Hip dislocations are dislocations of the hip joint. Compared to other dislocations (e.g. of the shoulder or elbow), they are rather rare. Only around 4 percent of all joint dislocations affect the hip joint.
Depending on the cause, hip dislocations can be divided into
- Traumatic hip dislocation
- Congenital hip dislocation
- Teratological hip dislocation
- Paralysis dislocations
Traumatic hip dislocations are caused by an accident. They are often accompanied by fractures of the acetabulum and/or the femoral head.
A major or high-energy trauma (e.g. traffic accident) is required to tear the strong hip joint capsule. A distinction is made between different forms depending on the direction of the dislocation:
- posterior dislocation(luxatio iliaca and ischiadica, approx. 70 percent),
- anterior dislocation(luxatio pubica and obturatoria, approx. 25 percent) and
- central hip dislocation in the case of acetabular fracture and penetration of the femoral head into the pelvis.
Congenital dislocations of the hip joint are congenital dislocations of the hip joint. They are usually accompanied by a malformation of the hip socket(hip dysplasia).
Teratological dislocations of the hip joint are associated with other malformations and have existed since birth. A teratological dislocation of the hip joint cannot be corrected without extensive surgery.
Paralysis dislocations occur in muscle and nerve diseases such as
- Poliomyelitis,
- meningomyelocele and
- cerebral palsies of the spastic type
occur.

Structure of the pelvis and hip joint © Henrie | AdobeStock
Traumatic hip dislocation is characterized by a painful and restricted hip after the accident. An X-ray of the pelvis then reveals the dislocation, which should then be corrected (repositioned) as quickly as possible.
It is important to exclude concomitant bony injuries to the pelvis and thigh. If there is no fracture, it is a classic dislocation. In the case of fractures, a CT scan should always be performed for better assessment and treatment planning.
Congenital hip dislocation should be detected during an ultrasound examination as part of the newborn examination (hip dysplasia screening) in the first week after birth. Otherwise, the same signs can be seen here as in hip dysplasia. These include
- Wrinkle asymmetry,
- Ortolani sign and
- impaired abduction.
Traumatic hip dislocation should be gently corrected as quickly as possible under anesthesia. In this way, a circulatory disorder of the femoral head can be avoided.
In stable joints with no further dislocation tendency, conservative treatment with unloading/partial weight-bearing for 6 to 8 weeks should then be carried out.

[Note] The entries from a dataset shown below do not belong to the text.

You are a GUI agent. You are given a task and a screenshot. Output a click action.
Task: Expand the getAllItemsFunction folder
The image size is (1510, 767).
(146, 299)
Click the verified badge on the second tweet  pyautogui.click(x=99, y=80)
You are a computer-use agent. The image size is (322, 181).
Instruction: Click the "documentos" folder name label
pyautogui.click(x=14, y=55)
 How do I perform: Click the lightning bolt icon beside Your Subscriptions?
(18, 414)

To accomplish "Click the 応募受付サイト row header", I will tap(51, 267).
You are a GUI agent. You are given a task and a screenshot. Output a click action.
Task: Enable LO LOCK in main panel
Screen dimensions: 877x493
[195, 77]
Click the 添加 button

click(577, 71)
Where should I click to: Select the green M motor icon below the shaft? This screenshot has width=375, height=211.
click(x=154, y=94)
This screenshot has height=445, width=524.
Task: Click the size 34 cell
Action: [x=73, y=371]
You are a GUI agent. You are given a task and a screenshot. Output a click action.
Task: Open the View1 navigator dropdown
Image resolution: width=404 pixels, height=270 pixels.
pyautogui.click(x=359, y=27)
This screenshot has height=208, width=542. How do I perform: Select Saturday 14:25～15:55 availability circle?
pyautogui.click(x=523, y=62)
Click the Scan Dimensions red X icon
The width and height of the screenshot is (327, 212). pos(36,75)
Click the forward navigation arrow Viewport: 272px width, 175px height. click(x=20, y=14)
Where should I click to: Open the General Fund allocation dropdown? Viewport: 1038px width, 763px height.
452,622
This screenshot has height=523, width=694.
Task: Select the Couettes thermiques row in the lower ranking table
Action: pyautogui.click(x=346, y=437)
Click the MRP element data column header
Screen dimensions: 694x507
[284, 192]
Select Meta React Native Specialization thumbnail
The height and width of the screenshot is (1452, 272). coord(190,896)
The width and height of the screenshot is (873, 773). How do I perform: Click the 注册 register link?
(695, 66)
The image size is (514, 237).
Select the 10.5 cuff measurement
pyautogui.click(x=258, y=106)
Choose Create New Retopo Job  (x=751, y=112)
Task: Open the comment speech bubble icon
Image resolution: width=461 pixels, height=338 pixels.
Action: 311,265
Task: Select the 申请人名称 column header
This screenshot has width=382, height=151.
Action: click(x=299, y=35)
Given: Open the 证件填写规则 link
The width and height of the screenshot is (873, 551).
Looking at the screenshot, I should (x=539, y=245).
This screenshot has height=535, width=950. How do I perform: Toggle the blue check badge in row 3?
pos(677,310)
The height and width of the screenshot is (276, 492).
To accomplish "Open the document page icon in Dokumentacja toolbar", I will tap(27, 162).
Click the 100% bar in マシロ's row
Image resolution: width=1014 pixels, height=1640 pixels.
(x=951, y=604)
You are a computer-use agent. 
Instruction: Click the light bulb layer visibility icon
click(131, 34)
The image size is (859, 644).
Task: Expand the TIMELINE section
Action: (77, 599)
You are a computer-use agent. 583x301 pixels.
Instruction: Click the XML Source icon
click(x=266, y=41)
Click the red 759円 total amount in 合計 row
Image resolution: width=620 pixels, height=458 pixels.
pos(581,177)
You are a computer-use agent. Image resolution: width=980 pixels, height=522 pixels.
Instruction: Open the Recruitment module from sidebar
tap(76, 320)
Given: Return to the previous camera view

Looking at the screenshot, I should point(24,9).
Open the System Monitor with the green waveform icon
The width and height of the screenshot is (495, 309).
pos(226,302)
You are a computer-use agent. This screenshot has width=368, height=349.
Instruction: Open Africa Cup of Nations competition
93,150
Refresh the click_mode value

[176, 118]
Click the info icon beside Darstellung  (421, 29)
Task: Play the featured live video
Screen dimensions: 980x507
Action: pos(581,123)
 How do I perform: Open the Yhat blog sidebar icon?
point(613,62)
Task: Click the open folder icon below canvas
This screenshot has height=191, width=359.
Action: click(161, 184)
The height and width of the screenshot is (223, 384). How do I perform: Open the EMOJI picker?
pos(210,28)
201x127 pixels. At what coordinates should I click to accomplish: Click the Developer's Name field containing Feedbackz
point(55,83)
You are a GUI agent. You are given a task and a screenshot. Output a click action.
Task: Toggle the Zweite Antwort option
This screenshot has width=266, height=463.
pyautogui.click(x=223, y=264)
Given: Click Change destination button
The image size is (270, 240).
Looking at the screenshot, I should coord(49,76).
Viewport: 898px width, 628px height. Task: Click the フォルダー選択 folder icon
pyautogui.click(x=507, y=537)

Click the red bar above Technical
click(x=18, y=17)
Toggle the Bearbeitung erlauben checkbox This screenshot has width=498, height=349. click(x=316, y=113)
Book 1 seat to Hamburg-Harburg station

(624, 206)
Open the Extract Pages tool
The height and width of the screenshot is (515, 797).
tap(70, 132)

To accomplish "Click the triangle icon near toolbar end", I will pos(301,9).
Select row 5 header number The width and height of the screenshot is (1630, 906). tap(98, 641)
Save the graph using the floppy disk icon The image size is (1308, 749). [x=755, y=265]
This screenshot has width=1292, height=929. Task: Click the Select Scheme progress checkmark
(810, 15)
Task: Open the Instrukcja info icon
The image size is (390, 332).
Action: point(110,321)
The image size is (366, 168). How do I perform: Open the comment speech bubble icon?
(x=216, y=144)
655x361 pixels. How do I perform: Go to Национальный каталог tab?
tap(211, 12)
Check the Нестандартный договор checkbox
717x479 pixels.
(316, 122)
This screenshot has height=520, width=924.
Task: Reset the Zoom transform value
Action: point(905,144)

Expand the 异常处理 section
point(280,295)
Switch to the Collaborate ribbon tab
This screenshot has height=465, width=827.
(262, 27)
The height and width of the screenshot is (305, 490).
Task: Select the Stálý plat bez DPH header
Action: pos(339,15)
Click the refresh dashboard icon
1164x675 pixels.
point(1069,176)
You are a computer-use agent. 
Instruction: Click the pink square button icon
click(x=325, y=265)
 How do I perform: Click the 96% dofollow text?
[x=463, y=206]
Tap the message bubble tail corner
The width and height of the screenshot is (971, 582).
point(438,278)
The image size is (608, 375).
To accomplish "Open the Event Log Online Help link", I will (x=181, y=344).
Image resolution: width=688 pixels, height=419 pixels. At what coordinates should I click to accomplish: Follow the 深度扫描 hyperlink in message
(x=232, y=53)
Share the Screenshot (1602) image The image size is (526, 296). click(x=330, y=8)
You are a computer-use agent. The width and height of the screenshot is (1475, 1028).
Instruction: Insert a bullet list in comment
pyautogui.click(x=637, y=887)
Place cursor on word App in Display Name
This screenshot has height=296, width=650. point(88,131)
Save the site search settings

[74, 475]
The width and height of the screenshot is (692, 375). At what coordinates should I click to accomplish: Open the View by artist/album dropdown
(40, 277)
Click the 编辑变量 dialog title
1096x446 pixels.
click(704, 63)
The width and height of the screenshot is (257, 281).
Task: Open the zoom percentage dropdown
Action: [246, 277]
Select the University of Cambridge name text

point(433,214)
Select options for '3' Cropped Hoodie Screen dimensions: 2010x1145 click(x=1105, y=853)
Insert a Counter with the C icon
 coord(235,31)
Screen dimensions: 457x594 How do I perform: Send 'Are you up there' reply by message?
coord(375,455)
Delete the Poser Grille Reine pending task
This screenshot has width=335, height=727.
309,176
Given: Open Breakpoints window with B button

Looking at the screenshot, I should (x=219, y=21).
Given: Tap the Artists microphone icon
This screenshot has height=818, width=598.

In unstable situations with renewed dislocation (often with accompanying fractures), extension treatment is applied. This must be followed by surgical treatment.
In the case of congenital hip dislocation, a reduction must often be carried out by means of permanent extension or surgery. After successful reduction, treatment continues with a plaster cast and then braces. Further treatment is then the same as for hip dysplasia.
Overall, the healing prospects after a traumatic hip dislocation are moderate to good if the dislocation is reduced quickly.
Circulatory disorders of the femoral head(femoral head necrosis) only occur in around 10 percent of dislocations. These circulatory disorders cause further problems. In around 20 percent of cases, premature joint wear occurs (post-traumatic hip arthrosis).
Calcifications around the joint (periarticular ossifications) occur more frequently after dislocation. A complete recovery is not to be expected, especially in the case of more severe concomitant damage, e.g. to nerves, vessels and major cartilage damage.
The earlier a congenital hip dislocation is detected and treated, the better the chances of recovery. In order to detect a dislocation of the hip joint as early as possible, sonography of the hip in newborns is now standard practice.